Optimizing Taboola TensorFlow* Serving Application on Intel® Xeon® Scalable Processors

Publishers, marketers, and advertising agencies are increasingly using artificial intelligence applications via software-as-a-service (SaaS) cloud platforms. Intel® AI Builders member, Taboola, provides its customers with custom inferencing solutions using TensorFlow Serving (TFS)[1] framework.

Intel and Taboola have collaborated to optimize and significantly speed-up Taboola’s custom TensorFlow Serving application with the Intel® Math Kernel Library for Deep Neural Networks (Intel® MKL-DNN) on Intel Xeon Scalable processors.

TFS is an open-source deployment service for machine learning models in a production environment. TFS is architected on top of the TensorFlow framework for deep learning and the workflow is a client-server model, where the server machine already has a pre-trained model and client machines send prediction requests through gRPC. Once the server receives the requests from clients, it runs a forward-pass on the available pre-trained model and returns the result.

Figure 1: TensorFlow-Serving workflow. Image courtesy https://www.tensorflow.org/serving/

In order to measure TFS performance consistently, we set up a benchmark workflow whereby 10 clients each sent 10,000 inference requests to a 2-socket system featuring Intel® Xeon® Platinum 8180 processors, and the number of recommendation requests served by the TFS server was used as a performance metric. The application was benchmarked in the following two configurations –

  • Baseline TFS: This configuration uses Eigen C++ template library [2] for tensor/matrix computations
  • Optimized TFS: This configuration uses Intel® MKL-DNN [3] for acceleration of commonly used DNN primitives. For operations not supported/available in Intel MKL-DNN, they fall back to Eigen.

When measuring the performance in the aforementioned configuration modes, we observed that the optimized TFS delivers a 1.15x speed-up over the baseline. This performance improvement is due to the acceleration provided by Intel MKL-DNN for the matrix-matrix multiplication (SGEMM) operations encountered in the application. In order to effectively use the available 56 cores from the 2-socket system, two optimized TFS instances were executed by pinning the application threads and memory requests to the respective CPU socket and NUMA domain. This technique helped improve the performance by 1.3x over the baseline TFS instance. Figure 3 at the end of this post shows the performance in each of these configuration modes.
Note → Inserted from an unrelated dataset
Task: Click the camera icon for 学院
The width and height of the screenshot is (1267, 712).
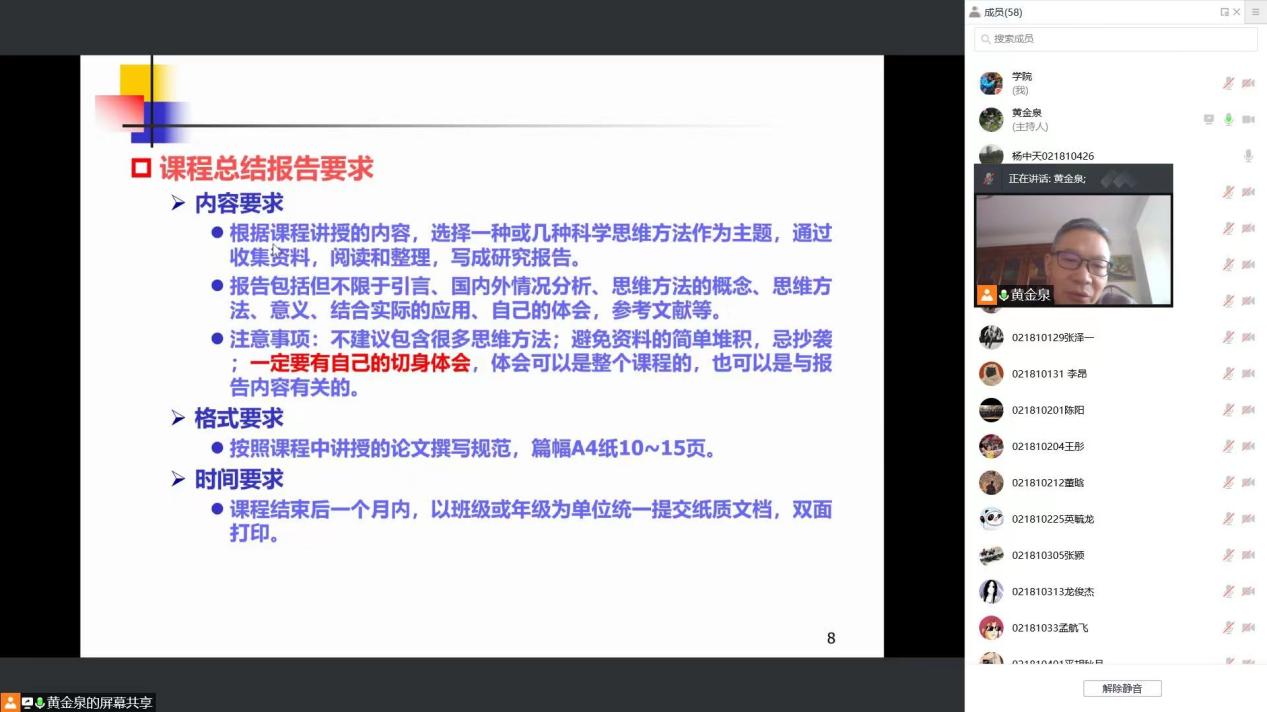Action: click(x=1248, y=83)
To understand performance bottlenecks, we analyzed the application with the Intel® VTune™ tool [4] and observed that tensor broadcast operations (a tensor is an n-dimensional array and a broadcast operation involves replicating the input tensor by a specified factor on any given dimension) are the most time-consuming function in the workflow.
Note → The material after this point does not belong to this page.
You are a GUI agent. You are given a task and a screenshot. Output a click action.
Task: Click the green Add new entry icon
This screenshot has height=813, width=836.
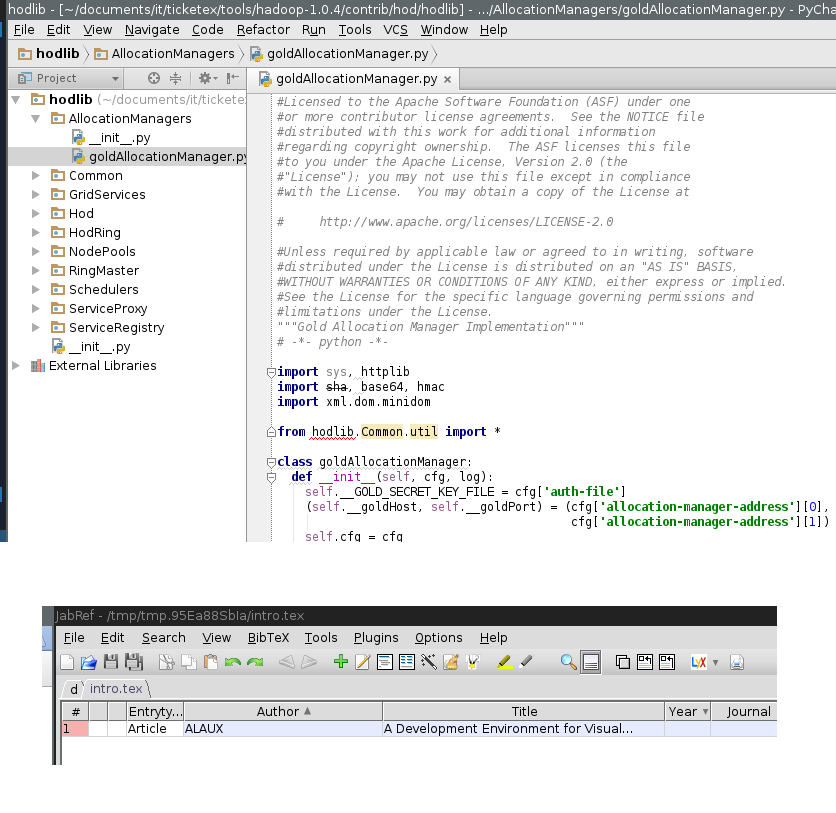340,662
On modern Intel processors, it is imperative to use SIMD (Single Instruction Multiple Data) processing to achieve ideal performance. However, Intel VTune profiling revealed that the Eigen implementation of tensor broadcast operations relies heavily on scalar/non-SIMD instructions and leads to suboptimal performance. These scalar instructions, which involve division and modulo operations, are used in calculating the index in the input tensor from which the elements are then copied to the output tensor. In addition, we observed that excessive index calculations are computed when the tensor dimensions are not SIMD-friendly, i.e. not a multiple of vector register width, which is 16 for an FP32 data-type.
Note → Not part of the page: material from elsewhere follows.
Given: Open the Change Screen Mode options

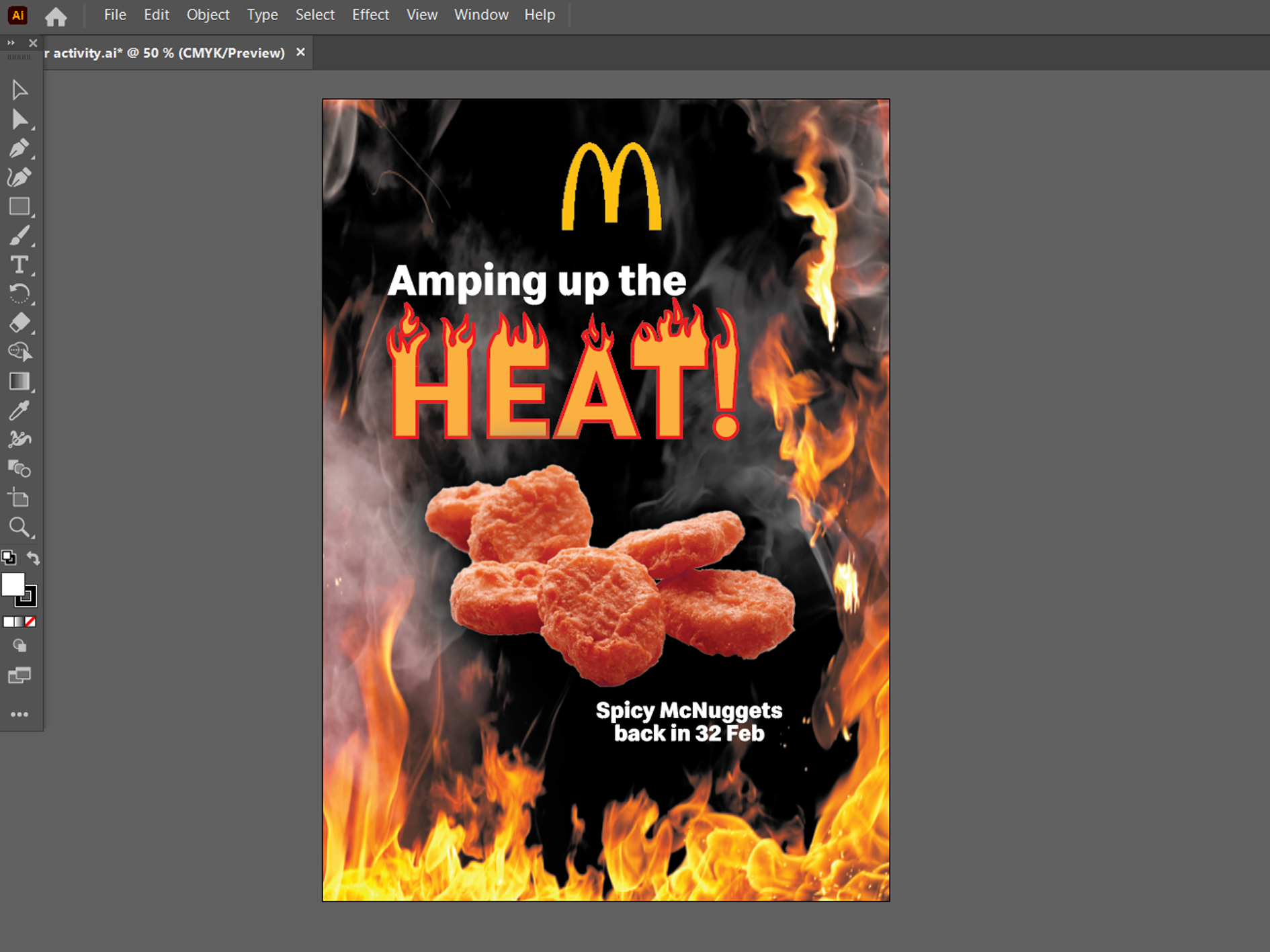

To maximize performance, we optimized the Eigen implementation of tensor broadcast by using Intel® Advanced Vector Extension (Intel®AVX512) SIMD instructions and reduced the number of index calculations needed to form the output tensor. To evaluate the impact of these optimizations, we benchmarked Eigen tensor broadcast operation independently of TensorFlow on a single core of the Intel processor and observed a performance speed-up of 58-65x (NxNx1 inputs) and 3-4x (1xNxN inputs) over baseline. Figure 2 shows the performance comparison for a range of tensor sizes in steps of 32 with broadcast factor of 32 on unit-dimension.

Figure 2: Performance comparison of tensor broadcast operation with and without Intel optimizations.  Lower is better.

Figure 3: Performance (throughput and speed-up) comparison of Intel-optimized TFS over the baseline.  Higher is better.

Referring back to the TFS application with which we started, using the tensor broadcast optimizations on top of Intel MKL-DNN and two TFS instances resulted in an overall performance improvement of 2.5x compared to baseline TFS. Figure 3 shows the performance impact of each of the optimization steps compared to baseline.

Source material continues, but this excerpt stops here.